Record excerpts
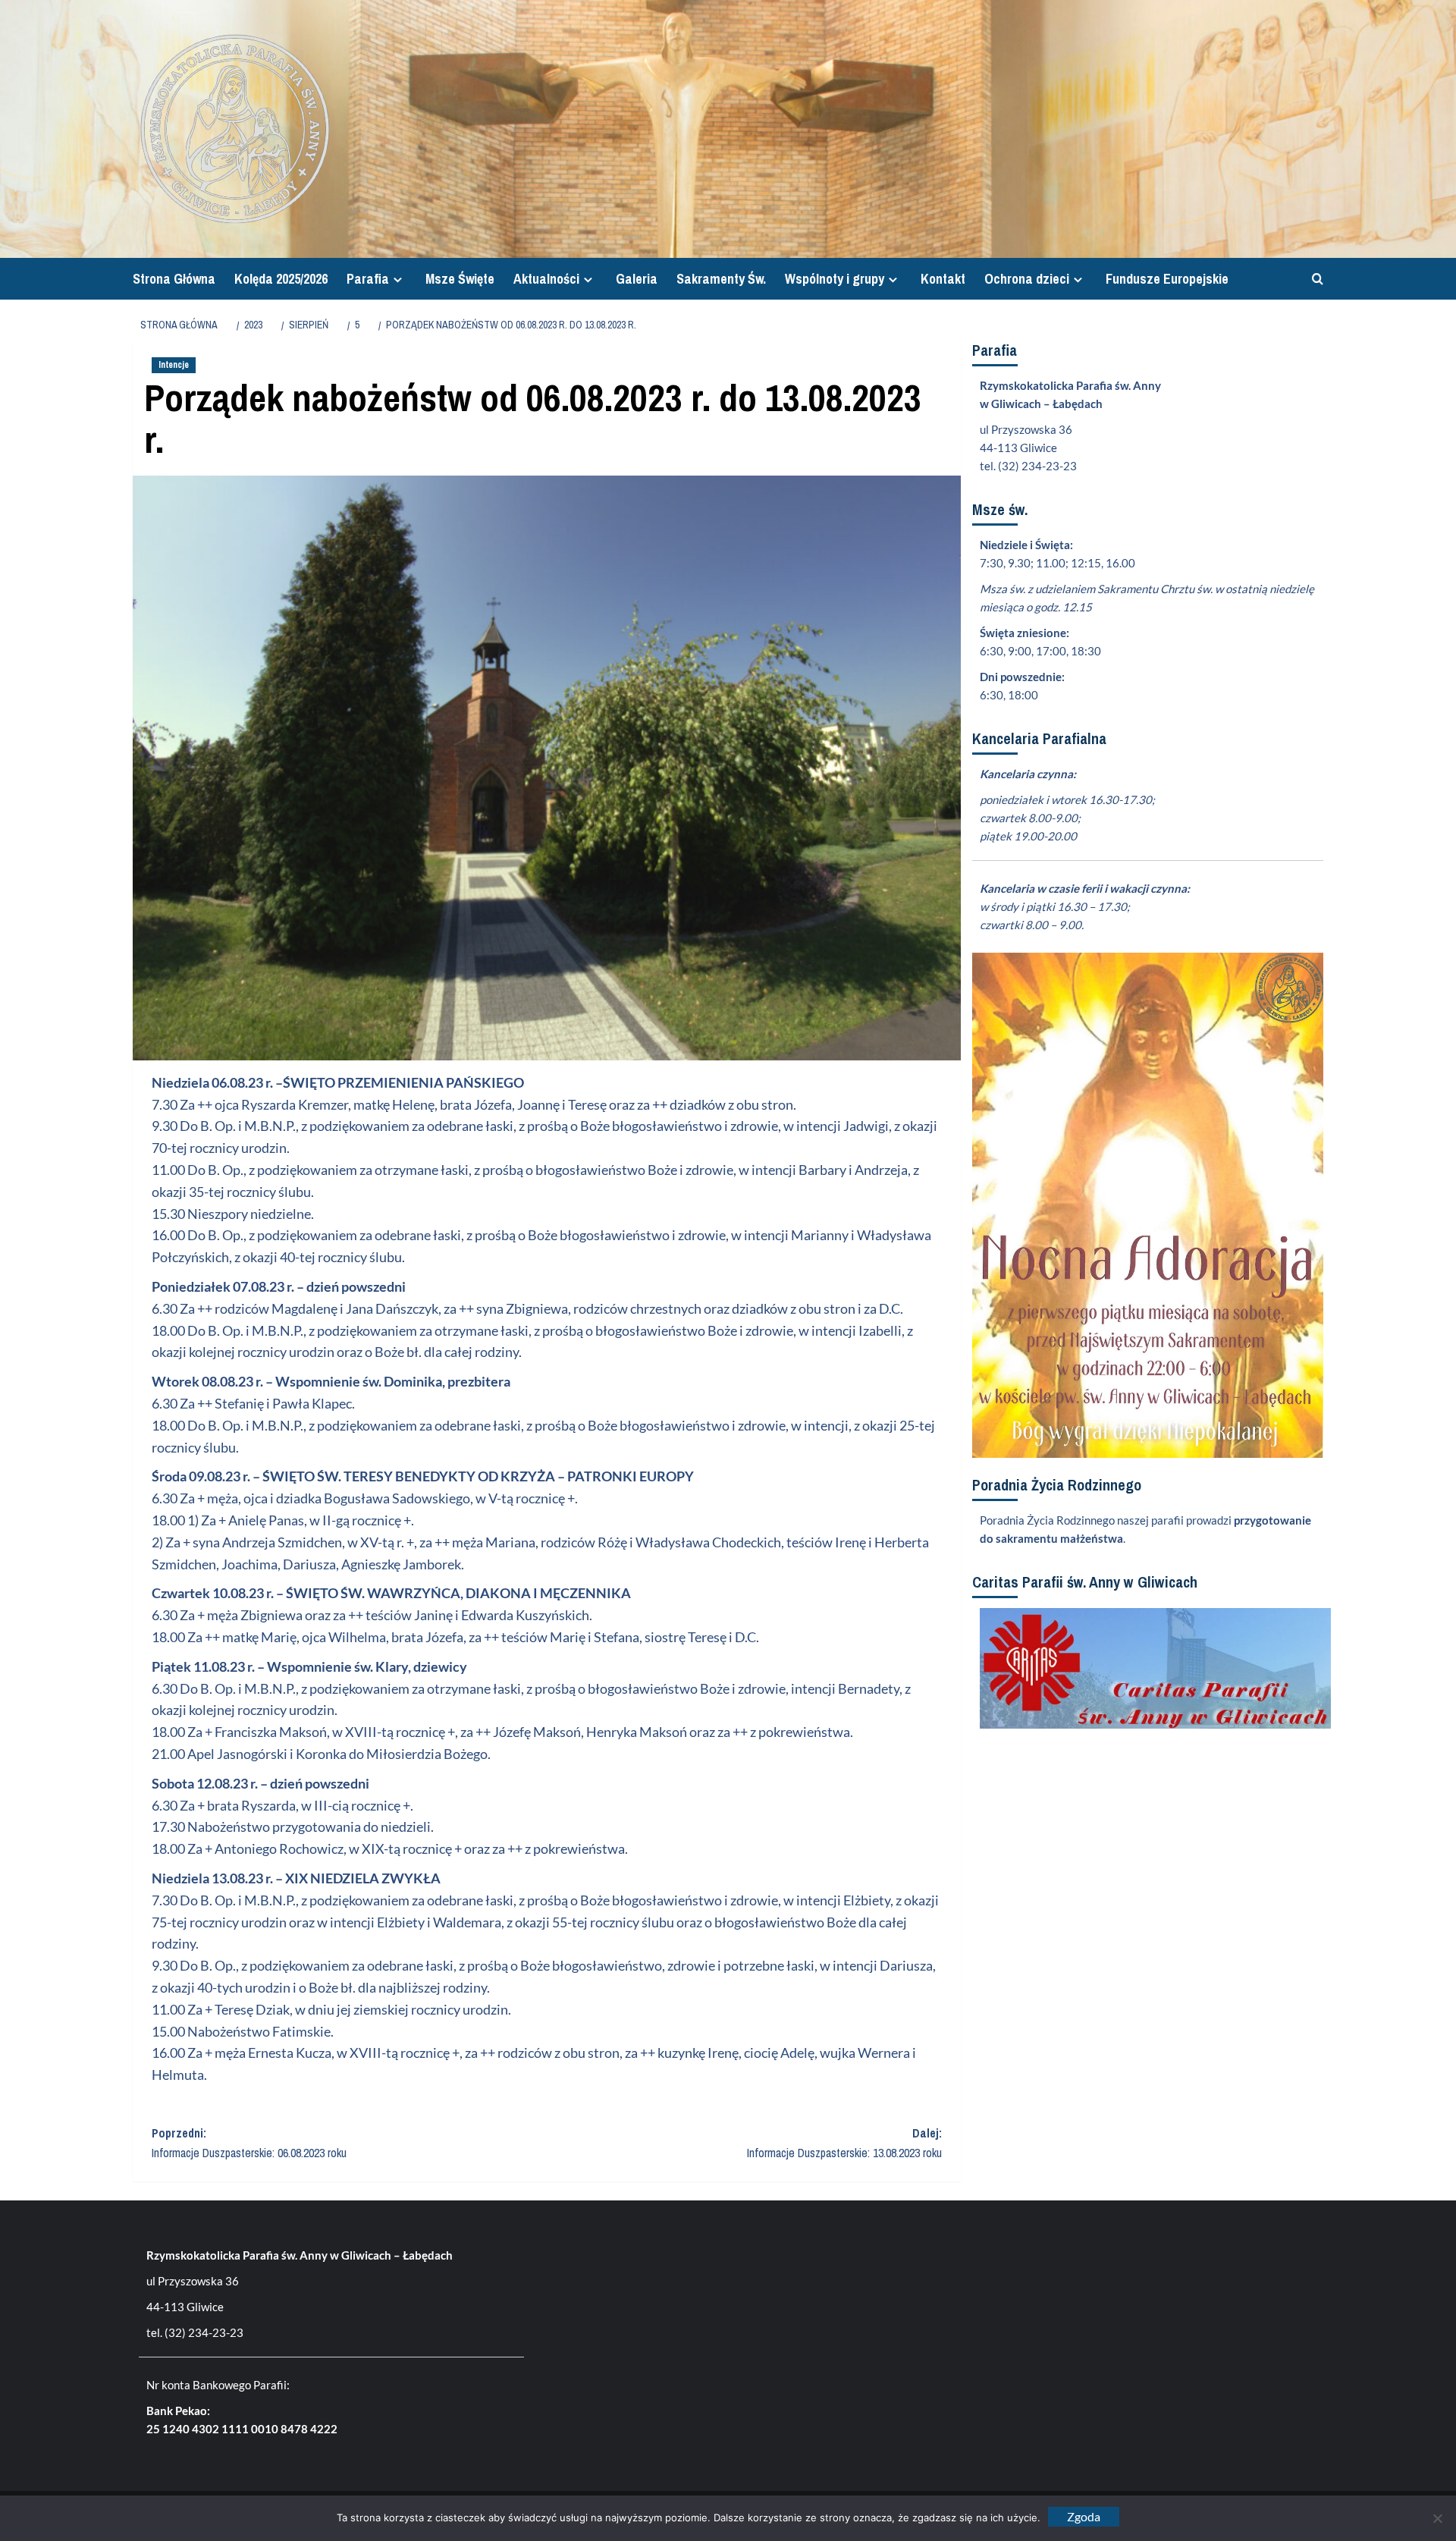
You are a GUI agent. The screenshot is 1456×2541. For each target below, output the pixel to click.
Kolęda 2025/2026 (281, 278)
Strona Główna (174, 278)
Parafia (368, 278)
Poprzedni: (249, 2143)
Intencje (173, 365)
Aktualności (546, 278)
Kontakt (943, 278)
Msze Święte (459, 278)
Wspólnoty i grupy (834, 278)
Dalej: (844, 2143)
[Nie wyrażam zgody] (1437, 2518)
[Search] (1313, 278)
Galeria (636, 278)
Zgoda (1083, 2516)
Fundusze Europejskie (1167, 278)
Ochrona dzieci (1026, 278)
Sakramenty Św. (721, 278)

Goal of the exercise
Lines from the one with "Zgoda (1083, 2516)" through the end of the data: set these down exactly, including both ends and nothing more.

Result below
Zgoda (1083, 2516)
Fundusze Europejskie (1167, 278)
Ochrona dzieci (1026, 278)
Sakramenty Św. (721, 278)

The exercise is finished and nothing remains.